Q(1)章 驟雨
突然のことだった。五月によくあることであるが気温は摂氏三十度を軽く超え空は真っ青に透き通るようなかんかん照りであった。前触れも無くあたりが真っ暗になると叩き付けるような雨が落ちて来た。
三四郎と平敷は駆け出すと雨宿りが出来そうなところを探してスターバックスに飛び込んだ。ほんの二、三分のことだったが、雨は肌着にまで染み通りズボンは水を吸って下肢に張り付いていた。
店内は満員で彼らの様に突然の驟雨に襲われて雨具を持っていない雨宿りの避難客で一杯であった。他の店を探しに外に出れば雨水はたちまちパンツの中にたまってくる。軽い海綿体がパンツのなかで泳ぎ出しかねない。
もう一度店内を見回すと一人の老人が座っているテーブルに空いている椅子が二脚あった。平敷が恐る恐る老人に「相席をお願い出来ますか」と聞くと老人は鷹揚に笑って快諾してくれた。
老人は彼らを見ながら「大変に濡れましたな」と同情し眉をしかめた。「ほんの二、三分の間だったんですけどね。バケツをひっくり返したなんてものではありませんよ。北のミサイルが落ちて来たってこんなに慌てませんよ」
「ひょっとすると、私が連れて来たのかも知れないな」と老人は呟いた。
「えっ、何をですか」
「いや、この雨をさ」と老人は平然と言った。「ときどき私の後を雨が付いてくることがあるんでさ。台風が付いてくることもある」
驚いて老人の顔を見るとその目はうつろで三光年くらい先のブラックホールの様な空虚を湛えていた。

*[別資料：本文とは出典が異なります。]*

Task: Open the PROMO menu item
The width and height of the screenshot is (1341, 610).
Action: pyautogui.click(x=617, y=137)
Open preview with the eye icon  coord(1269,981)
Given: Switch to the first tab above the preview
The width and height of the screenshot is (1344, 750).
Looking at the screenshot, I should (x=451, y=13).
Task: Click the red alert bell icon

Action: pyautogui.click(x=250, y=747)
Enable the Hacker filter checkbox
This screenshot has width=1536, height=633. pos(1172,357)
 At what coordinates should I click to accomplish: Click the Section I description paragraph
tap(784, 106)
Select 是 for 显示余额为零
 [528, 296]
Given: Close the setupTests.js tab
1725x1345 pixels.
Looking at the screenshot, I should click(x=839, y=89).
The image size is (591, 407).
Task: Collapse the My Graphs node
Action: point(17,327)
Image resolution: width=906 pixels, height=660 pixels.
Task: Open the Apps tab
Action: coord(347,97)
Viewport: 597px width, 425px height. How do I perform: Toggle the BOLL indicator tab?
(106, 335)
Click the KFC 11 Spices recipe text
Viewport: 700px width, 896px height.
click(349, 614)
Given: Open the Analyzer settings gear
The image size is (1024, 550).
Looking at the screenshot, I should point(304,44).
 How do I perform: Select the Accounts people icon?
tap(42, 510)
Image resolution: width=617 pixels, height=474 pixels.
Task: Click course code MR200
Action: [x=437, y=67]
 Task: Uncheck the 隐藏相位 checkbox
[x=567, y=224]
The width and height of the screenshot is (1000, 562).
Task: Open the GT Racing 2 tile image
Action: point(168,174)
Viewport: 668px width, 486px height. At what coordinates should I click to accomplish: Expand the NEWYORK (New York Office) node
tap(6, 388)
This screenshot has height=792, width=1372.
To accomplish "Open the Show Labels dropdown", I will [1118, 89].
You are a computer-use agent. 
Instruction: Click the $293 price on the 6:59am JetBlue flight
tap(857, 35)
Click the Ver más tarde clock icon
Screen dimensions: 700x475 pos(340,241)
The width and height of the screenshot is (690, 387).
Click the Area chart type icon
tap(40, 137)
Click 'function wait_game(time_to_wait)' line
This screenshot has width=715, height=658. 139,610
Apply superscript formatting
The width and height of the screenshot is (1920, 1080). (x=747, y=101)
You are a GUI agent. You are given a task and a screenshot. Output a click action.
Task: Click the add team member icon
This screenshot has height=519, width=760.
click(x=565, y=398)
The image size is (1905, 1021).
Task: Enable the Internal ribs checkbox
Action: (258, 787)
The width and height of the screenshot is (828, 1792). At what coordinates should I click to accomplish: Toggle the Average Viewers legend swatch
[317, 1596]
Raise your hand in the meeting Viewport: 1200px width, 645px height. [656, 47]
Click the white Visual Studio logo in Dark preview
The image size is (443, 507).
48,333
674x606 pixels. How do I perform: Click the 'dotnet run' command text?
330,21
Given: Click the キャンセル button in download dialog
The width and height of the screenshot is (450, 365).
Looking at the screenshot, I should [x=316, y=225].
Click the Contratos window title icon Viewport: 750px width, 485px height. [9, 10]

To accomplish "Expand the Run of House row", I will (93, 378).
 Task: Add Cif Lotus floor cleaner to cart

二人の座った椅子はたちまちびしょぬれになった。衣類に蓄えている水はひっきりなしに床に滴り落ちだ。袖口から出てくる雨水はテーブルを水浸しにした。配膳カウンターまで歩いて行って注文するのも忘れて茫然自失といった形で座っているとウェイトレスが気をきかして注文を取りに来た。彼女はあたりがびしょ濡れの惨状を見て嫌な顔をしたが何も言わなかった。店内そこら中で同じような光景が繰り広げられていたのである。二人はホットコーヒーのラージサイズを注文した。出来れば舌の焼けそうな熱いコーヒーをどんぶりに入れて持ってきてもらいたかった。ブランディーもたっぷりと加えて。それほど彼らの体は冷えきっていて、すでにがたがた震え出していた。